And then, his voice—low, steady, lethal.
"You have no idea how complicated I can be, Flight."
Oh.
Oh, hell.
The words sink into my skin, hot and insidious, twisting through me before I can stop them.
It’s not just what he said—it’s how.
Like a promise.
Like a warning.
Like he already knows exactly how this is going to go.
And that? That should piss me off.
I should roll my eyes. I should shoot back some sharp retort. I should throw down my napkin, grab my beer, and make some dramatic exit just to prove a point.
But I don’t.
I can’t. My throat’s too dry. My skin’s too hot. And all I can hear is him—looping, low, impossible to ignore.
I force myself to blink, to shake it off, to remember that I’m supposed to be winning this game, not drowning in it.
I straighten, pick up my beer, and take a long, slow sip.
When I set it back down, I meet his gaze again—level, unreadable.

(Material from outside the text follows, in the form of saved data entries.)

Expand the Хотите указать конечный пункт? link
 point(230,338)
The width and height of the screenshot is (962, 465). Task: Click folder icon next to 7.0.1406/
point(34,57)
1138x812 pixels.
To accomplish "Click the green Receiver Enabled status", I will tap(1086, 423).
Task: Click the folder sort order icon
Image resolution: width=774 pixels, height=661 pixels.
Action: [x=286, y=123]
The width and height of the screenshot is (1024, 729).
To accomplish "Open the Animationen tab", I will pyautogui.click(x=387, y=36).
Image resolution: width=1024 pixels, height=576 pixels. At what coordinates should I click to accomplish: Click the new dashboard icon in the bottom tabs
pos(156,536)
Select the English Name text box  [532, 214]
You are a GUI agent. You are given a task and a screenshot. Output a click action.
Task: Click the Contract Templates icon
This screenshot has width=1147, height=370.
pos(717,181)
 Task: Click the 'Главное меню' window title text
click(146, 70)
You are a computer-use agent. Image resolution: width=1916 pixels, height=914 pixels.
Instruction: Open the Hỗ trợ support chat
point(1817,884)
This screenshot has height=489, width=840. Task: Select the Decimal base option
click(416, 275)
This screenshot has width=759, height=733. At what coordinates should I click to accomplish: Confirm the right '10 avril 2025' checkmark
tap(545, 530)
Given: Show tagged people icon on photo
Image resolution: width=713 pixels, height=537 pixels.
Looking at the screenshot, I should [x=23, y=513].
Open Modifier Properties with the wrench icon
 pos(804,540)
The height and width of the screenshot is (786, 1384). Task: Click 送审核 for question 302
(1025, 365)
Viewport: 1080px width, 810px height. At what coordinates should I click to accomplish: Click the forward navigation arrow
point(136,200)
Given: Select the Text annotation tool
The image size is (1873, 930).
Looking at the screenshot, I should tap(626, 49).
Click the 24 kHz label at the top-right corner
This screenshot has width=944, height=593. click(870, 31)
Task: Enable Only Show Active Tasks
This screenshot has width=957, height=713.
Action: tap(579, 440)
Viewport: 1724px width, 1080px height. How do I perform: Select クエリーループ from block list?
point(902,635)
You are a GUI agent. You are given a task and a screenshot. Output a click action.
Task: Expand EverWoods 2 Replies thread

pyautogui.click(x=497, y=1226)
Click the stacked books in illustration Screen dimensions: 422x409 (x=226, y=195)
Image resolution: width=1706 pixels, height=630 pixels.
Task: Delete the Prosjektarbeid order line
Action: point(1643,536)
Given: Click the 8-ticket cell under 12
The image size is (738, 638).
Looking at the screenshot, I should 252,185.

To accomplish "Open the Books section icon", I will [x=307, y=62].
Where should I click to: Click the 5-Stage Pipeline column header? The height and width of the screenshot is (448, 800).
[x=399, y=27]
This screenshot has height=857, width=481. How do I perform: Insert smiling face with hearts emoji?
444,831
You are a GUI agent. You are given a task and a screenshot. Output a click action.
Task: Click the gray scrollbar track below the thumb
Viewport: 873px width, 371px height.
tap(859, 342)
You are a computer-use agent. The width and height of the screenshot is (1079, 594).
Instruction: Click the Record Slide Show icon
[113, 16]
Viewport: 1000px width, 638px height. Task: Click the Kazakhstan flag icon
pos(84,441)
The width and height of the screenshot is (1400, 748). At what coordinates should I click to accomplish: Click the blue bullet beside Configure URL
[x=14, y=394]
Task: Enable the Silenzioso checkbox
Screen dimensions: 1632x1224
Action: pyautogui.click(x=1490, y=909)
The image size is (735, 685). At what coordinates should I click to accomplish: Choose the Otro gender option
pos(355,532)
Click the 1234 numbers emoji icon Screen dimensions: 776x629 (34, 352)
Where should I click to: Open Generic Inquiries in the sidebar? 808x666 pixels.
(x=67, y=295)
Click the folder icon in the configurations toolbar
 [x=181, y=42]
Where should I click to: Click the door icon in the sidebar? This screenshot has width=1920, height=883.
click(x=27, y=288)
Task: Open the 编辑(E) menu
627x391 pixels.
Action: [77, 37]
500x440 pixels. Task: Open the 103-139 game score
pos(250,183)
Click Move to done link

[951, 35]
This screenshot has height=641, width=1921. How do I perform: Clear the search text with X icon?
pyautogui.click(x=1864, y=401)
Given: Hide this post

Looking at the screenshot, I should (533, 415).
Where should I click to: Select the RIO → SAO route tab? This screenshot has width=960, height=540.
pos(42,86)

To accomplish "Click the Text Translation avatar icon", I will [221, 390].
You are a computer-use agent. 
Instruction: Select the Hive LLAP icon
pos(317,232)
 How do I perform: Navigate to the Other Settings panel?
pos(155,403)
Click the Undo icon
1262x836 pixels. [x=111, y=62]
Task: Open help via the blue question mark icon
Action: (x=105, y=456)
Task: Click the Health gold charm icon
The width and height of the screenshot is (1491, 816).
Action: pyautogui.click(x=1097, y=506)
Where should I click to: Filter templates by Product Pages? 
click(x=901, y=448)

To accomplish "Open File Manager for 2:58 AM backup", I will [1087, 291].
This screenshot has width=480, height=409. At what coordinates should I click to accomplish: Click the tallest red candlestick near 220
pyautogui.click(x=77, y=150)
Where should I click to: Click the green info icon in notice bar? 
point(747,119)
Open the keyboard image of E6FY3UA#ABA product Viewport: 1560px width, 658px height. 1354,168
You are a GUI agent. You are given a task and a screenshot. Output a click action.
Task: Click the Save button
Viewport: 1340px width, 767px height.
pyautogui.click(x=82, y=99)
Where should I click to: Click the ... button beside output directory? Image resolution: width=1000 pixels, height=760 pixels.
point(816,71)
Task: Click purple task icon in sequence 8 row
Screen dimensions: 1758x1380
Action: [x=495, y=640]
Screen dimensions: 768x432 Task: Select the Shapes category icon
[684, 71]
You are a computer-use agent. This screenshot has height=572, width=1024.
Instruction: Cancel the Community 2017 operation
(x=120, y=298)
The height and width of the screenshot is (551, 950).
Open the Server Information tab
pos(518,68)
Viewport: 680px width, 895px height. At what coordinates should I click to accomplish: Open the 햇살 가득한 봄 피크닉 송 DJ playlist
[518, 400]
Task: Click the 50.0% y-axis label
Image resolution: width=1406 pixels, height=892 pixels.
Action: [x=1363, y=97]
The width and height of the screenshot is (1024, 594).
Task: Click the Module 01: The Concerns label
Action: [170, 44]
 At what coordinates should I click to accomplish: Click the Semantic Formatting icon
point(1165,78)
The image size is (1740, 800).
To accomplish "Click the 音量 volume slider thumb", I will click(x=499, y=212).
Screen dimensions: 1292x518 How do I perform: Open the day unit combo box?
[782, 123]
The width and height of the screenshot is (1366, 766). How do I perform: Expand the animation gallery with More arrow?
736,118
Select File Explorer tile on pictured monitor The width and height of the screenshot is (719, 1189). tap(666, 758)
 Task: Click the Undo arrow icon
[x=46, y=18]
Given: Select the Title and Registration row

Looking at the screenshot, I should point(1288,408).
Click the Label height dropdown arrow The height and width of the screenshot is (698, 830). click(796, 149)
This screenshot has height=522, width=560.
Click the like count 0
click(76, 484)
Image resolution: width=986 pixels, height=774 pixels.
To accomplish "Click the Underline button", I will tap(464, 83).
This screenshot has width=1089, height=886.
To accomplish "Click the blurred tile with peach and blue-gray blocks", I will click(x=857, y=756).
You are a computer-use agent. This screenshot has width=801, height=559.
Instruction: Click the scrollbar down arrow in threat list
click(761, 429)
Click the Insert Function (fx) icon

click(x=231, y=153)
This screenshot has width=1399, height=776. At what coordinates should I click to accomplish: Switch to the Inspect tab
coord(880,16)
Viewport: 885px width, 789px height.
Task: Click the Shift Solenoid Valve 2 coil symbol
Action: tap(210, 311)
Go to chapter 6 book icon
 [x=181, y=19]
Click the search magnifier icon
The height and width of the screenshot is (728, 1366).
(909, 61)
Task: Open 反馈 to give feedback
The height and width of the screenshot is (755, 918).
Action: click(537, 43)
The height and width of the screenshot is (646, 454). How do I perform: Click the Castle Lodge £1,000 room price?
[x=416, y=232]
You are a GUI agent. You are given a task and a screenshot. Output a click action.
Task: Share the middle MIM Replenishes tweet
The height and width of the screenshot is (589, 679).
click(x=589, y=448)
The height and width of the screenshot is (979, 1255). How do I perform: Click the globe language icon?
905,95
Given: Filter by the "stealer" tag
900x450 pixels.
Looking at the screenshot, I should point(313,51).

"You’re going to have to try harder than that, Silver Fox."
His mouth curves.
And that’s when I know—
I just lost.
I need to get out of here. Not forever. Not in some dramatic, storm-out-of-the-restaurant, flipping-him-the-bird kind of way. Just… for a minute. A second to breathe, to stop thinking about how goddamn good he looks sitting across from me.
A second to stop hearing his voice in my head, that low, deliberate warning replaying on a loop.
"You have no idea how complicated I can be, Flight."
I gulp.
I reach for my beer, but my hand doesn’t quite make it.
Instead of drinking, I push back my chair.
The legs scrape against the floor, too loud, too sudden, but I don’t care.
I need space. I need distance.
Jake glances at me. "Where you going?"
"Bar," I say, already turning. "Need another drink."